* WHAT YOU WILL DO:
Within the listing below, show every line that contains the word "Collapse".

* SUPPLIED ENTRIES:

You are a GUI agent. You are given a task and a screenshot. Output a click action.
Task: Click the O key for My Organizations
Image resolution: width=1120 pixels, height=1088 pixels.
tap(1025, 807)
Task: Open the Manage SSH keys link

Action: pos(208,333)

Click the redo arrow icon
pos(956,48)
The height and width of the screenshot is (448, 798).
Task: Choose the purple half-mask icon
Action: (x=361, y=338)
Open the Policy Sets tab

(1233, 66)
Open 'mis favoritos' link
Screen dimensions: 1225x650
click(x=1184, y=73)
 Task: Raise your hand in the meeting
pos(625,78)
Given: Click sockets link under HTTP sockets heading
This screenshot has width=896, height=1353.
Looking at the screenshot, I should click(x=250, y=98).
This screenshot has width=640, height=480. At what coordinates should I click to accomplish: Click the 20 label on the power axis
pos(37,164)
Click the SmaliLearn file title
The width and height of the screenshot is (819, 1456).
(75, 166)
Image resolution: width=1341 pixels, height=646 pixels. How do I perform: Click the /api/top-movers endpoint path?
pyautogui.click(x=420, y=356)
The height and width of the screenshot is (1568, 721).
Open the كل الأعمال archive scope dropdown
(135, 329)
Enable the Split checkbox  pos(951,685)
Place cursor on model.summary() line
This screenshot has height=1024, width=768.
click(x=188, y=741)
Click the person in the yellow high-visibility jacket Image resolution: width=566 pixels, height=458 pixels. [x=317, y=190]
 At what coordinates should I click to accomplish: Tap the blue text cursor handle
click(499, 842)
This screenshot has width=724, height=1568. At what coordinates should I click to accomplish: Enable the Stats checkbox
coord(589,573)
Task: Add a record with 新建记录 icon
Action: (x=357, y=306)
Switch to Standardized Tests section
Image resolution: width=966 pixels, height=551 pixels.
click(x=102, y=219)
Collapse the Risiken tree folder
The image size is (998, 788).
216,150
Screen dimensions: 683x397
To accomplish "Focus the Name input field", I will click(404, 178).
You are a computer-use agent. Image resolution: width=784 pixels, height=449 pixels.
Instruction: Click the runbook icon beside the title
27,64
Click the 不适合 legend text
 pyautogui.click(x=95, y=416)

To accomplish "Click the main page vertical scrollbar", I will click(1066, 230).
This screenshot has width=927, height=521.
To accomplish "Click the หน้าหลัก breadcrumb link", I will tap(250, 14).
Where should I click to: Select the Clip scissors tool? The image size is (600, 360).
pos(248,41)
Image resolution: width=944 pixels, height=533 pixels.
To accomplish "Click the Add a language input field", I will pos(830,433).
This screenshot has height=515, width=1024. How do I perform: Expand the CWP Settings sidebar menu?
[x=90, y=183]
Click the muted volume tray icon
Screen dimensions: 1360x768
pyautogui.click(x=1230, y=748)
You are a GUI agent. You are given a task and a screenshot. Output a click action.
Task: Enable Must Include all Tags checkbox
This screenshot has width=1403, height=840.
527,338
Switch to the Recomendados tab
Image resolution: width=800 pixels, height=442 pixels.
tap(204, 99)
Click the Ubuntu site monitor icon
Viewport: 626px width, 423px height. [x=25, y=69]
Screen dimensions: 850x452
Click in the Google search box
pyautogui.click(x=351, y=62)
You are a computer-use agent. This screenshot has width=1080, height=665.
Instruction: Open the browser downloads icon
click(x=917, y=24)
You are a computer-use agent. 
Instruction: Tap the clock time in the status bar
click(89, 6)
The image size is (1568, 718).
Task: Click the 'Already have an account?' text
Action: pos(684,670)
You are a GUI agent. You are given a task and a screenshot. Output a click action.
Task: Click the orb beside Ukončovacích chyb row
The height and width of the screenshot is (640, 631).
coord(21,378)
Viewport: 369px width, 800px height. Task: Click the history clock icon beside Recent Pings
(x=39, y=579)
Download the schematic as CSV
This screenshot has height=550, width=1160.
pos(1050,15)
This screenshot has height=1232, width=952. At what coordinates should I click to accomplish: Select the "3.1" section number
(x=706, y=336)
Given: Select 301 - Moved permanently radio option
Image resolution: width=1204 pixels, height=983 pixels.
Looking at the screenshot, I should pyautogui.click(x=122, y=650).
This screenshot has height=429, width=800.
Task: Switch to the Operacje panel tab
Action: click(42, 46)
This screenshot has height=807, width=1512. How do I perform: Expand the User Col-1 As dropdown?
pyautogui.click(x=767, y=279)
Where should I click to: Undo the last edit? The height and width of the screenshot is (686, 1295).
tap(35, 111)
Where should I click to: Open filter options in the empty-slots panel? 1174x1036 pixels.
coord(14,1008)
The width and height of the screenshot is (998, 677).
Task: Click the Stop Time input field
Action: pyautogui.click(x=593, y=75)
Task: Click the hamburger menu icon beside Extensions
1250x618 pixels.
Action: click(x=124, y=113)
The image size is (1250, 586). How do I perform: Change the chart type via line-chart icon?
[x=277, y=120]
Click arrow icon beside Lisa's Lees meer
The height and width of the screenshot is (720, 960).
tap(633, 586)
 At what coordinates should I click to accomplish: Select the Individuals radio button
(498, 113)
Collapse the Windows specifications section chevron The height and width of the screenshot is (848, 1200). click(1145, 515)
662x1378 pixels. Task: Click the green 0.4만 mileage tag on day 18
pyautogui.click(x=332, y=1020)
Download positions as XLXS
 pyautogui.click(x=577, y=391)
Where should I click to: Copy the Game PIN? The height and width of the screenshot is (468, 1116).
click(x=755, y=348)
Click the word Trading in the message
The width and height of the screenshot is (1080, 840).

* RESPONSE TO THE TASK:
Collapse the Risiken tree folder
Collapse the Windows specifications section chevron The height and width of the screenshot is (848, 1200). click(1145, 515)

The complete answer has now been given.